I'm probably going to get plenty of feedback on this (read: rotten veggies thrown my way), but I'm going to say it anyway: Jose Theodore is going to be one of the top six goalies in the Eastern Conference this season, barring injury. He's got a very solid defensive lineup in front of him, a head coach that is preaching and teaching a puck possession system (meaning, in theory, the shot total against should be down from the astronomical levels of seasons before), and he's out to prove he's still a viable starter in the NHL. I can hear the collective groans from all who disagree, but let's give Theo a chance. We all know he's not Tomas Vokoun, but with a better lineup in front of him and more scoring support, he's going to have a chance to surpass Vokoun's win total from last season and help the Cats stay competitive night in and night out.
So there you have it. I didn't even mention new head coach Kevin Dineen, who I think will be mentioned for the Jack Adams award at least once in the next three years. For every question asked about the Panthers this season, there are just as many positive answers to reply with. This is no doubt a team on the rise, and they will rise quicker than most folks think.
Alright Alex, put down the cabbage you were going to throw at me for that Theodore comment. It's your turn.
Good thing everyone threw their cabbage at you, and forgot all about me. Sorry folks; while this year's Panthers will be the best team since 2008-09, that doesn't mean this team is going to be as good as 2008-09.
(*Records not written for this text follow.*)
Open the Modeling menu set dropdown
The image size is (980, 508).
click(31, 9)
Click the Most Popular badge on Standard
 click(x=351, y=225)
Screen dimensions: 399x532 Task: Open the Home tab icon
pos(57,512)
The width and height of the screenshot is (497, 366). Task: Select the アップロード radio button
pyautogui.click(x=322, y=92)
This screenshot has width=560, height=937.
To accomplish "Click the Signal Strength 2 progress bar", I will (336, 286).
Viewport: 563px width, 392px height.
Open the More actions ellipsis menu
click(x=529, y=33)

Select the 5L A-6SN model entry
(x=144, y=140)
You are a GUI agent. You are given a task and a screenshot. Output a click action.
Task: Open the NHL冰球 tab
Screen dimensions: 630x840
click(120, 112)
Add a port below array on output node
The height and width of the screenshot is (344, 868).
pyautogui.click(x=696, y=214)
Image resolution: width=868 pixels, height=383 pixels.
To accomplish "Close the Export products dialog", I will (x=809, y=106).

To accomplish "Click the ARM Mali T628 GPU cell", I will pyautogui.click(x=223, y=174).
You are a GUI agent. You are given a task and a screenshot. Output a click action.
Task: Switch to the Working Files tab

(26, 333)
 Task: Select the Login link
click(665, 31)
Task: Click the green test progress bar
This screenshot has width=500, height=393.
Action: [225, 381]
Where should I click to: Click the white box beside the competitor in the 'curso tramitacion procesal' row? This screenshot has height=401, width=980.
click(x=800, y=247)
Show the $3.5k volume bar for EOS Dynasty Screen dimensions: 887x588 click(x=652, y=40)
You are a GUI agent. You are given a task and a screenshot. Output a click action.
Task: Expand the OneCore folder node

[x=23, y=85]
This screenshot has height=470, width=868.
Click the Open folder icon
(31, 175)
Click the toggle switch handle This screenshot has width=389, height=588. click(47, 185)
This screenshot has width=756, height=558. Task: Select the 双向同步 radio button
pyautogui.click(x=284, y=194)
The Panthers have finished last in the Southeast for two consecutive seasons, and this season might be no different. Well, except for the Panthers finishing in the bottom of the conference. On paper, the Panthers are projected to be fighting with the Winnipeg Jets for fourth place in the division. The resurrected Jets are young and have upside, and look better on paper than the Panthers. Of course the game isn't played on paper, but even if the Panthers play better than the Jets, they’re still not better than the Carolina Hurricanes, Tampa Bay Lightning, and the four time division champions, Washington Capitals. The Panthers got better; however, so did the division.
Say what you want about Tomas Vokoun; the man is an elite goaltender. Since coming to Florida in 2007-08, Vokoun has been one of the best goaltenders in the NHL. Replacing him will be Jose Theodore who, like Vokoun, is underrated. While I do like Theodore (I ordered a Theodore red jersey) he's no Vokoun, however a platoon of Theodore and Scott Clemmensen might be just as good. But Vokoun wasn’t the only solid goalie on the roster. Whether it’s Craig Anderson or Clemmensen, for as long as Vokoun has been in Florida, the Panthers had always had a solid backup behind him. Unless Theodore can play like his days in Montreal, the Panthers goaltending will be its weakest since 2006-07.
Yeah, you read that right. Yes, Brian Campbell and Ed Jovanovski were good moves and Erik Gudbranson has huge upside. But Jovanovski is on the wrong side of 30 and played 50 games last season, Gudbranson is 19 and used to pushing around kids younger than him (not to mention how rookie defensemen usually don't play that well in their first season), Ellerby has a one way deal and if he starts the year in the AHL, will the team risk another possible Michael Grabner? Can Mike Weaver keep up the defense at 34 years of age? Let's not forget about the depth in San Antonio. Nolan Yonkman has played only 66 NHL games, averaging nine minutes over his short career, and hasn't done much with his ice time. Colby Robak and Keith Seabrook haven't played a single NHL game, and Tyson Strachan hasn't been able to improve since his impressive 30 game 2008-09 season. Is it improved? Yes, but there’s too many question marks for me to list it as a strength for Florida.
Like I said before, I see this team as a number ten seed in the East. Which isn’t bad considering that last few years.